■ **Supplied material**:
--

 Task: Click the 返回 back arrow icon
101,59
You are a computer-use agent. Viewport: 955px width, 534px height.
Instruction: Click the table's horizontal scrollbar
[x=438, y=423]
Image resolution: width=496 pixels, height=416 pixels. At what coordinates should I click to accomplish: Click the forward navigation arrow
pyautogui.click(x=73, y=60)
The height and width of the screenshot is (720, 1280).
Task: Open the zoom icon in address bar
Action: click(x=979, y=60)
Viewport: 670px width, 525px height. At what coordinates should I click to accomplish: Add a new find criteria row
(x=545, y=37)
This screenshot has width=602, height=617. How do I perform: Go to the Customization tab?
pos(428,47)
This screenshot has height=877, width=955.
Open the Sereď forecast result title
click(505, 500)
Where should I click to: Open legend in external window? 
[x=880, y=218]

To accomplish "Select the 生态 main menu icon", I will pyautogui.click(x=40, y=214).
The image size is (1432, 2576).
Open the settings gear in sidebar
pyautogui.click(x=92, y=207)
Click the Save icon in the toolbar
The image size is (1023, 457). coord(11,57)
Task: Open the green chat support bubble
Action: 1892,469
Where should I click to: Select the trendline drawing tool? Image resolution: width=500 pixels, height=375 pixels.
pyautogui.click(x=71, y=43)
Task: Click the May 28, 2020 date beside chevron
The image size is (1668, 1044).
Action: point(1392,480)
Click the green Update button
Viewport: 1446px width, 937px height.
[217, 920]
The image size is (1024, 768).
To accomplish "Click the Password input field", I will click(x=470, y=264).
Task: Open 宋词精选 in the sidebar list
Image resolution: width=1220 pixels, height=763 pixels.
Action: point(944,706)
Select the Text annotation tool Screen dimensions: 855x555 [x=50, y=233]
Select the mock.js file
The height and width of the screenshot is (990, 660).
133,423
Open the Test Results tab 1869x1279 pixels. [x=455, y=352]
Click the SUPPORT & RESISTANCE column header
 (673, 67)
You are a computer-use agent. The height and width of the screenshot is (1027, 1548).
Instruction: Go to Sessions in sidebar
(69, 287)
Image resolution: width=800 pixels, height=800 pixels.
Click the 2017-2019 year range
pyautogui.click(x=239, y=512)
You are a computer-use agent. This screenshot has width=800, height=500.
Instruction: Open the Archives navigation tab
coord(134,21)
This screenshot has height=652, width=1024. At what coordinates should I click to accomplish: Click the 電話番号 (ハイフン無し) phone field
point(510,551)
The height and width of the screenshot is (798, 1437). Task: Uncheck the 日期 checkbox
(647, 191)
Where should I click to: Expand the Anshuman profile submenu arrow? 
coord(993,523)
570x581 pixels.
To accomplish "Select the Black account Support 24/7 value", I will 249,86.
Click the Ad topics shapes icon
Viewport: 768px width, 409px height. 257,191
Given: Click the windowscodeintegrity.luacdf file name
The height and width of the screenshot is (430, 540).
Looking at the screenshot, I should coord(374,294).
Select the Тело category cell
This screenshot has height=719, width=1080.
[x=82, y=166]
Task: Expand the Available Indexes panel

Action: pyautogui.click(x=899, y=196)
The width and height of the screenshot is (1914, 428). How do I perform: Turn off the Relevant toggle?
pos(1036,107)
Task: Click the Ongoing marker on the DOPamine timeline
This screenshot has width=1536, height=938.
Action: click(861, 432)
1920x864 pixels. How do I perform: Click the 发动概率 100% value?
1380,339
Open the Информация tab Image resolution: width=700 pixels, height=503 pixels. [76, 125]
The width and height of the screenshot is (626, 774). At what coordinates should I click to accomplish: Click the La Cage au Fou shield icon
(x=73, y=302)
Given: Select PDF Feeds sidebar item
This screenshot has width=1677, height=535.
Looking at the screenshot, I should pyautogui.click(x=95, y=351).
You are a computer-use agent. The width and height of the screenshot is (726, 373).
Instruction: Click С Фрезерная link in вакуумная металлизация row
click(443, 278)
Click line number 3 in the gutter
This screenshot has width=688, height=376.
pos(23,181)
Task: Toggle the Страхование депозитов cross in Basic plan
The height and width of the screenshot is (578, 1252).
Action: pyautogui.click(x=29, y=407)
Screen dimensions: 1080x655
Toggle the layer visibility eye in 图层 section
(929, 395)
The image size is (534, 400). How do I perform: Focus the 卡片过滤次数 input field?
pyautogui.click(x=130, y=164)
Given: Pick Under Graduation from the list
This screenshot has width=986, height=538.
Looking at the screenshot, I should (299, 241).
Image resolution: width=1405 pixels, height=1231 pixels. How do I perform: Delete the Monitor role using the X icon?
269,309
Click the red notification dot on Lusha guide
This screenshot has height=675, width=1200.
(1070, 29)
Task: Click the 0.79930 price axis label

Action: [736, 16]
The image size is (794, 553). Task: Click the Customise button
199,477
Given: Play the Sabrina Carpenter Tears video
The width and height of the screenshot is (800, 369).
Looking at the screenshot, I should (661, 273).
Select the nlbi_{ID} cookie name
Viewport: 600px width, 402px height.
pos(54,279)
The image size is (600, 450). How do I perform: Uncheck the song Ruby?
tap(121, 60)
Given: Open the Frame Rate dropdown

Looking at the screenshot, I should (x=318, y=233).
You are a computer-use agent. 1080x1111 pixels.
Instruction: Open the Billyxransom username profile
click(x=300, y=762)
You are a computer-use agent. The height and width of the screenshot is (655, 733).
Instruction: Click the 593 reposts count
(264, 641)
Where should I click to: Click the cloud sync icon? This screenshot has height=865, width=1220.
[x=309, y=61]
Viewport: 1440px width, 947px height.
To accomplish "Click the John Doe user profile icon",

--

Please copy exactly the lines from the first line of the records above through the line containing "Task: Click the May", including both, and nothing more.

 Task: Click the 返回 back arrow icon
101,59
You are a computer-use agent. Viewport: 955px width, 534px height.
Instruction: Click the table's horizontal scrollbar
[x=438, y=423]
Image resolution: width=496 pixels, height=416 pixels. At what coordinates should I click to accomplish: Click the forward navigation arrow
pyautogui.click(x=73, y=60)
The height and width of the screenshot is (720, 1280).
Task: Open the zoom icon in address bar
Action: click(x=979, y=60)
Viewport: 670px width, 525px height. At what coordinates should I click to accomplish: Add a new find criteria row
(x=545, y=37)
This screenshot has width=602, height=617. How do I perform: Go to the Customization tab?
pos(428,47)
This screenshot has height=877, width=955.
Open the Sereď forecast result title
click(505, 500)
Where should I click to: Open legend in external window? 
[x=880, y=218]

To accomplish "Select the 生态 main menu icon", I will pyautogui.click(x=40, y=214).
The image size is (1432, 2576).
Open the settings gear in sidebar
pyautogui.click(x=92, y=207)
Click the Save icon in the toolbar
The image size is (1023, 457). coord(11,57)
Task: Open the green chat support bubble
Action: 1892,469
Where should I click to: Select the trendline drawing tool? Image resolution: width=500 pixels, height=375 pixels.
pyautogui.click(x=71, y=43)
Task: Click the May 28, 2020 date beside chevron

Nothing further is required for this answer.